How Does Dragonfly Affect SCADA Systems?
Dragonfly is an APT (Advanced Persistent Threat) that has infected more than 2,470 victims from different sectors by carrying out in-depth attacks.
Dragonfly is an APT (Advanced Persistent Threat) that has infected more than 2,470 victims from different sectors by carrying out in-depth attacks.
Initially, Dragonfly affected the facilities of the electric sector, but it has recently been discovered how the pharmaceutical, food and beverage, and water sectors are also targeted by this malware.

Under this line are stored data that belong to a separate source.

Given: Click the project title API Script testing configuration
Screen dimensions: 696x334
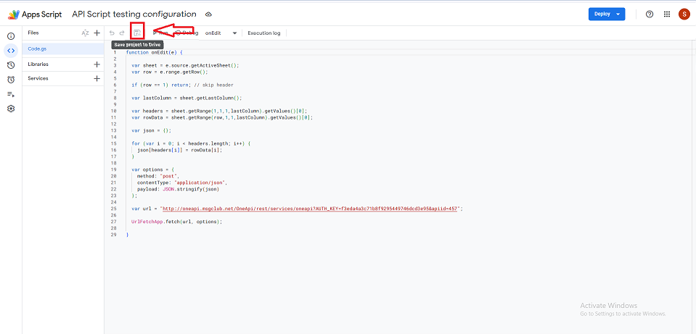Looking at the screenshot, I should point(134,14).
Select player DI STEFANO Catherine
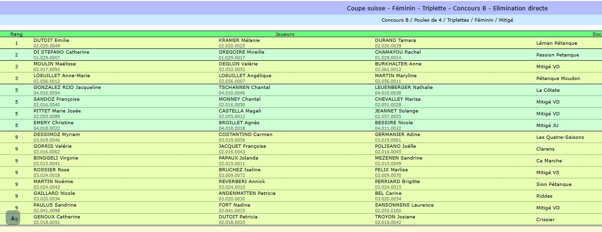Screen dimensions: 602x232 pos(61,52)
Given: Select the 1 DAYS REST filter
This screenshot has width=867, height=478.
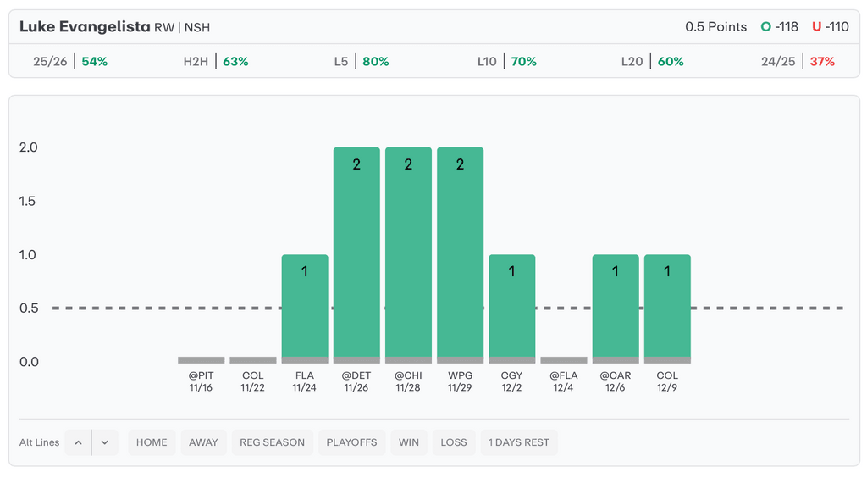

To carry out its objectives, which include compromising equipment, obtaining passwords and information, degrading system performance, accessing through back doors, facilitating unauthorized writing on equipment associated with IT and OT environments, or carrying out denial-of-service attacks, it used three RATs (Remote Access Toolkits):
- HAVEX (also called Backdoor.Oldrea or Energetic Bear RAT)
- Karagany
- Sysmain
In any of the three cases, the objectives of the RATs were to remain on the target (infected PC), usually through a Trojan, and facilitate communication with the C2 (Command&Control) to update and execute additional modules (payloads).
Dragonfly used three attack vectors:
- Spear-phishing email actions
- Watering hole attacks (based on clickjacking)
- Infection through Trojans downloaded from ICS vendor websites
Regarding eMail spear-fishing, the attack occurred by sending emails to managers of 7 companies in the electricity sector, in which an Adobe XML Data Package (XDP) file was attached. The subject of the email was described as: “The account” and/or “Settlement of delivery problema”. The XDP file used by Dragonfly took advantage of the CVE-2011-0611 vulnerability of PDF/SWF, allowing the PE-DLL library of Havex to be decrypted, installed, and executed.
The Watering hole attacks occurred through clickjacking. Different iFrames hidden in trusted web spaces redirected victims to other malicious sites. The trusted web spaces were sites based on content managers such as WordPress, Drupal, or Joomla. The malicious spaces contained malicious JAVA and HTML code that allowed exploiting the vulnerabilities CVE-2012-1723, CVE-2013-2465 of JAVA and CVE-2012-4792 and CVE-2013-1347 of Internet Explorer. This facilitated the installation of HAVEX on the PCs of visitors to these pages.
Finally, the web pages of the companies Mesa Imaging (supplier of cameras used for guided vision of vehicles in industrial environments, eWon and MB Connect (suppliers of solutions for remote access and remote maintenance of industrial environments) were infected, so that users downloaded software in principle not malicious (mainly drivers), which contained different types of Trojans.